━━ Provided records

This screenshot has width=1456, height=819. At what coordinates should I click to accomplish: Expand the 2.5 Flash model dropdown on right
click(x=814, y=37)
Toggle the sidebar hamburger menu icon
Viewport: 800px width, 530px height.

━━━━
━━ Provided records

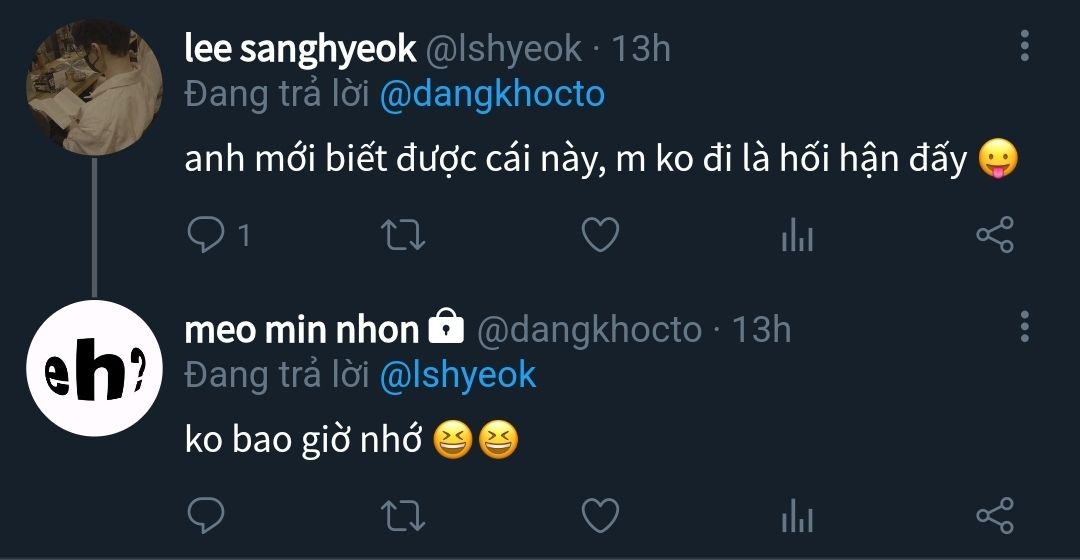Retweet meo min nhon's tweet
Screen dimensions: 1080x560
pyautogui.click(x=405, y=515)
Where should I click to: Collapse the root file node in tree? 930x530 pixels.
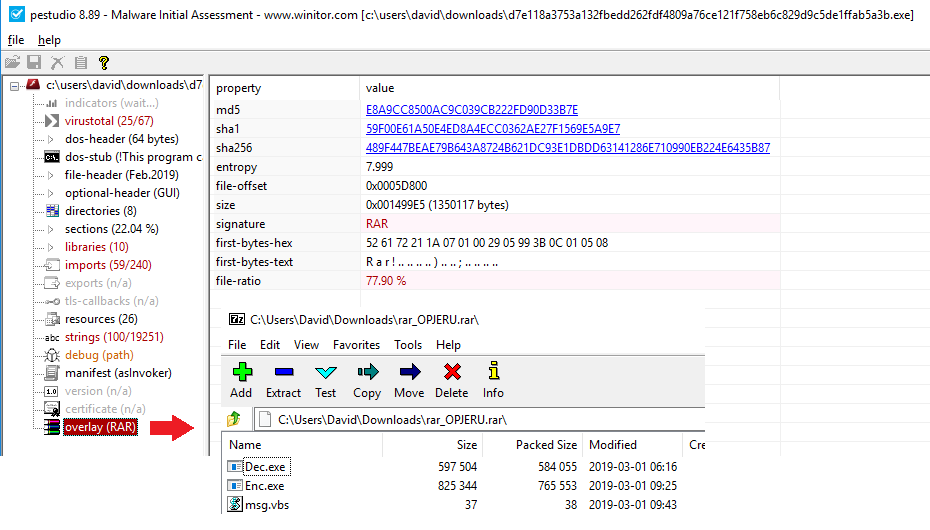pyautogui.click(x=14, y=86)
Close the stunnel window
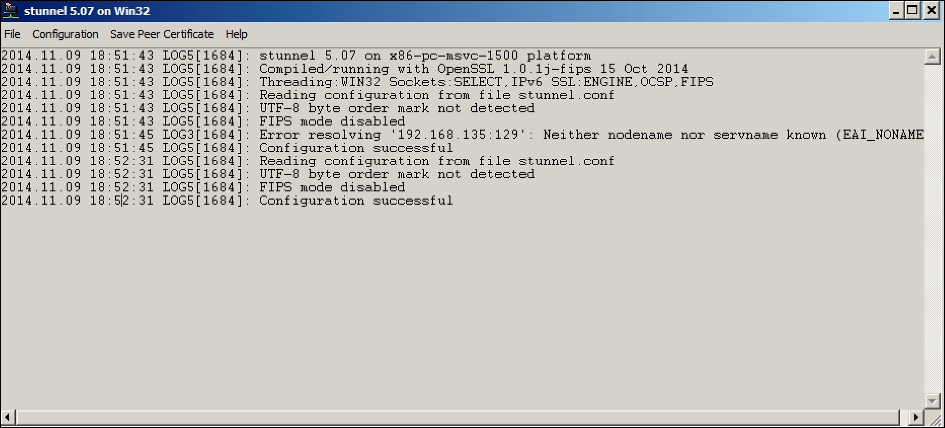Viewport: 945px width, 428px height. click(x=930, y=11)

━━━━

* **Directions**
Present everything from the line containing "Retweet meo min nhon's tweet" down to the line containing "Viewport: 945px width, 428px" as a Markdown table with the columns Row and Line, one numbered row per line and blank lines omitted. Leave the pictures out.

* **Task answer**
| Row | Line |
|---|---|
| 1 | Retweet meo min nhon's tweet |
| 2 | Screen dimensions: 1080x560 |
| 3 | pyautogui.click(x=405, y=515) |
| 4 | Where should I click to: Collapse the root file node in tree? 930x530 pixels. |
| 5 | pyautogui.click(x=14, y=86) |
| 6 | Close the stunnel window |
| 7 | Viewport: 945px width, 428px height. click(x=930, y=11) |